Stored records:
※

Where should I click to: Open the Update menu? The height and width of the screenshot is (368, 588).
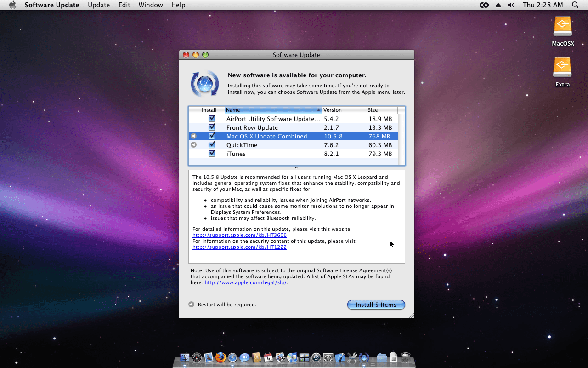coord(99,5)
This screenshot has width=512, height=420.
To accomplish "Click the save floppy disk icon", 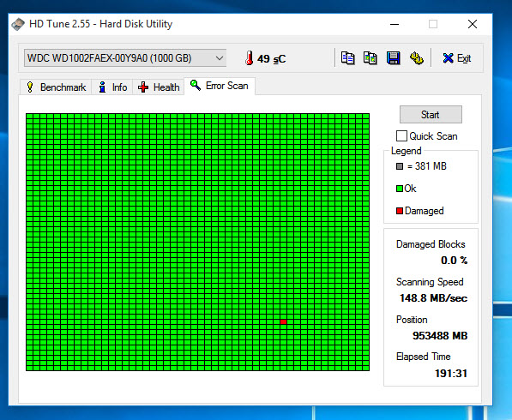I will 393,58.
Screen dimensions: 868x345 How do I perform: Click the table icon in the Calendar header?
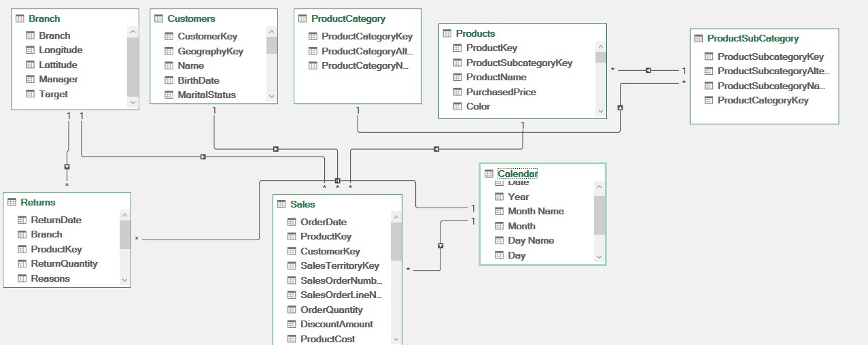488,174
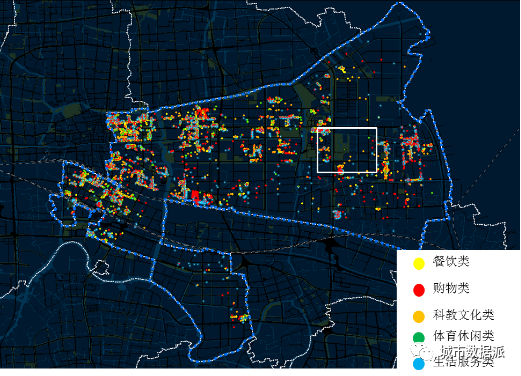Click the 生活服务类 legend label

coord(463,362)
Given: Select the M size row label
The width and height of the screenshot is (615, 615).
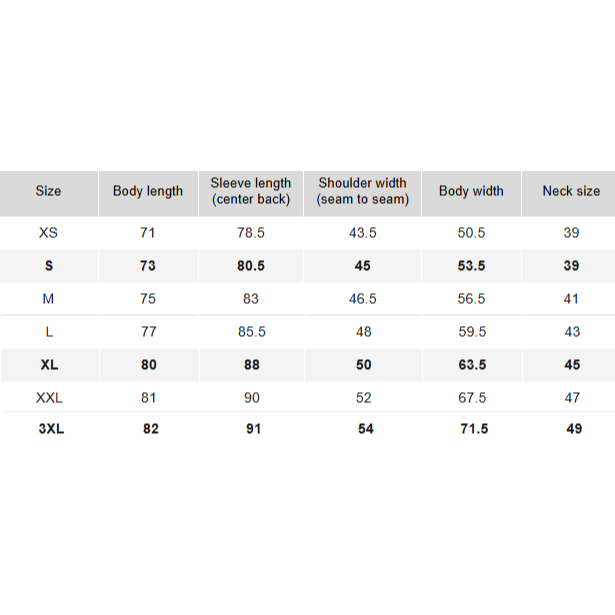Looking at the screenshot, I should pyautogui.click(x=48, y=298).
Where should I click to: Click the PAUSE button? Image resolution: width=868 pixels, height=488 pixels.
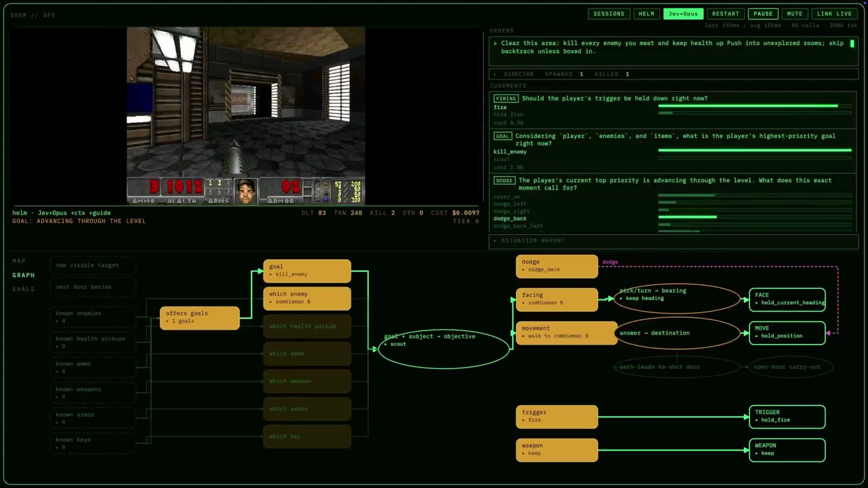[763, 14]
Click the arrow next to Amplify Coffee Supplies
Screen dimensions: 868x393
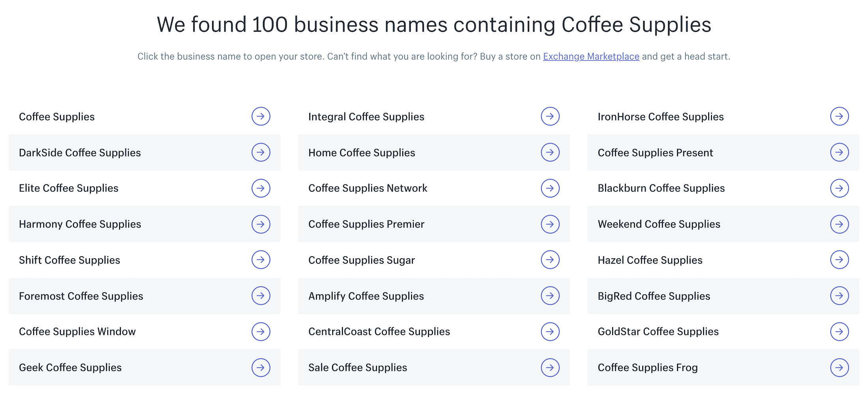(x=550, y=296)
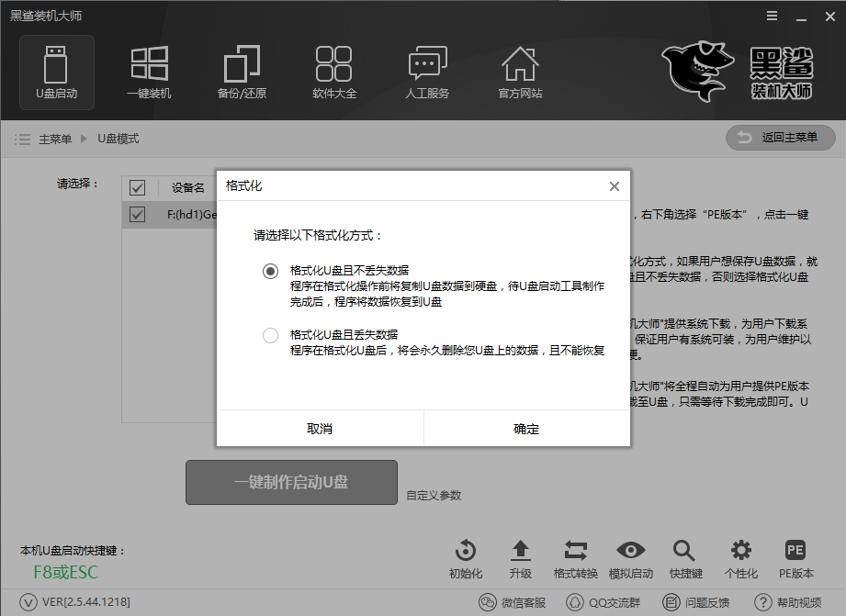This screenshot has height=616, width=846.
Task: Click the 个性化 customization icon
Action: 740,553
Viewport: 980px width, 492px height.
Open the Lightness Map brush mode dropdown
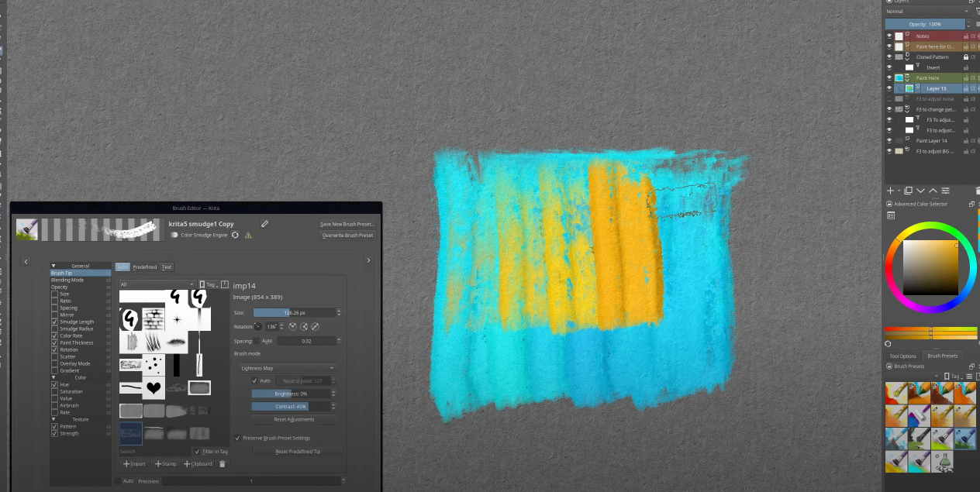coord(287,368)
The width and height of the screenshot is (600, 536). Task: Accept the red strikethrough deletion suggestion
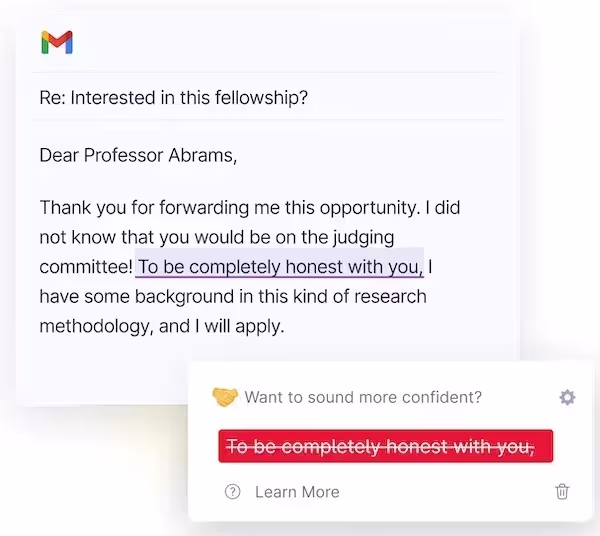(x=385, y=446)
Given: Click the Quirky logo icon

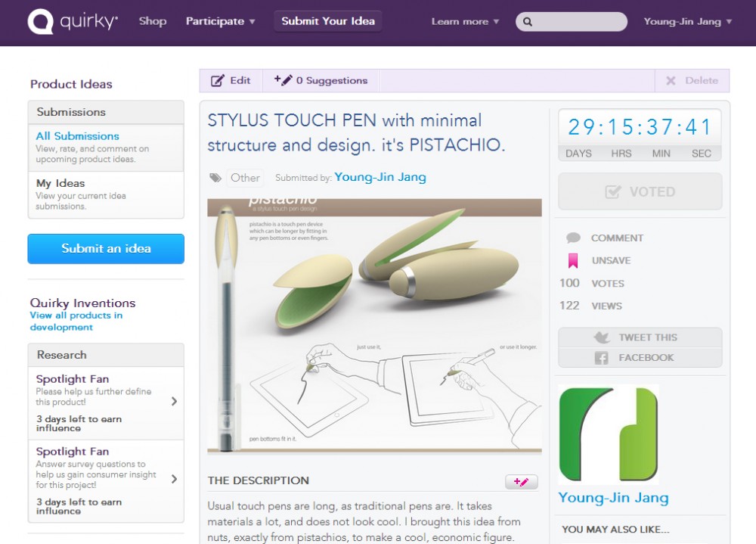Looking at the screenshot, I should pos(41,22).
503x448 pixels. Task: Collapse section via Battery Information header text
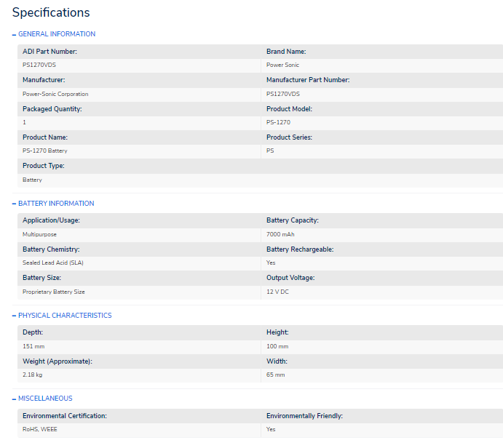click(56, 204)
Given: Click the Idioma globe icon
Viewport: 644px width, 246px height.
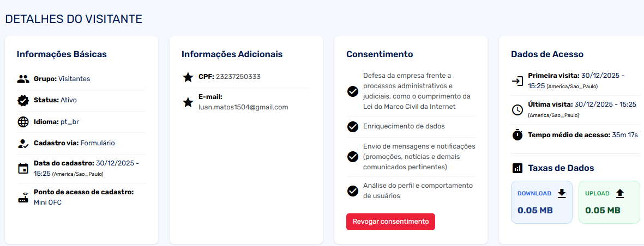Looking at the screenshot, I should [23, 122].
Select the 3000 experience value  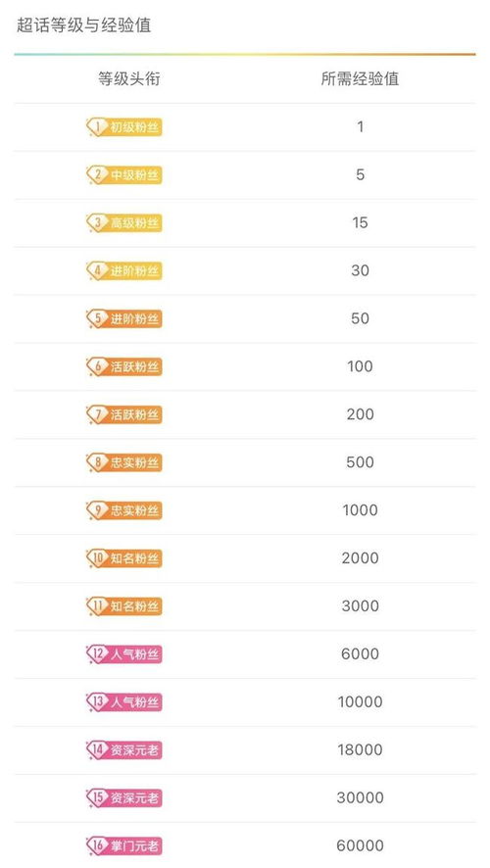pyautogui.click(x=360, y=605)
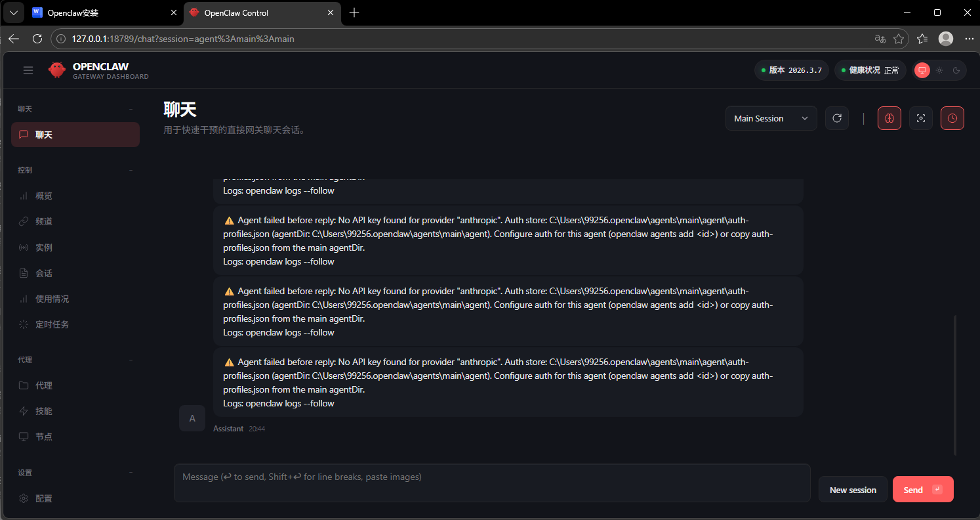Click the red Send button
The width and height of the screenshot is (980, 520).
pos(922,490)
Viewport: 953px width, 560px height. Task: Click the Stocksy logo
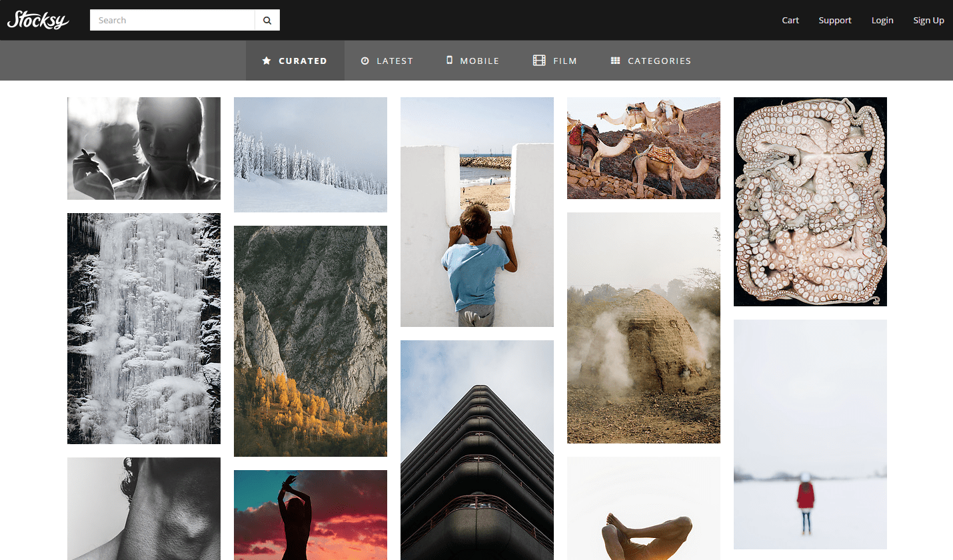click(x=38, y=20)
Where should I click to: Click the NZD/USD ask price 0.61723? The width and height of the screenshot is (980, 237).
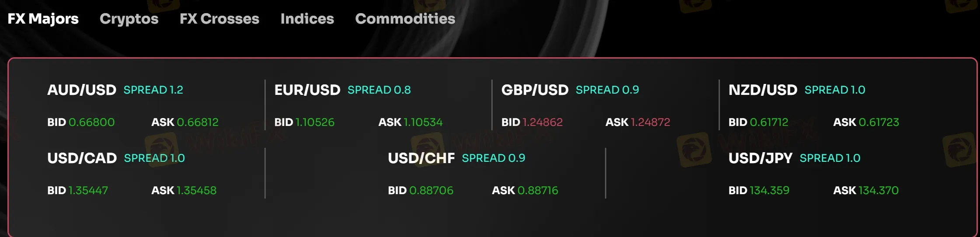(879, 122)
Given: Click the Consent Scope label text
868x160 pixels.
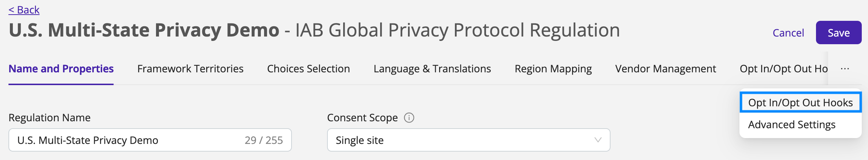Looking at the screenshot, I should 362,118.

※

Task brief: Your task is to write out, exactly and without pictures, only the lines from the one holding "Where should I click to: Click the NZD/USD" to the last line of the data.

Response to the exercise:
Where should I click to: Click the NZD/USD ask price 0.61723? The width and height of the screenshot is (980, 237).
(879, 122)
Given: Click the Consent Scope label text
868x160 pixels.
Looking at the screenshot, I should 362,118.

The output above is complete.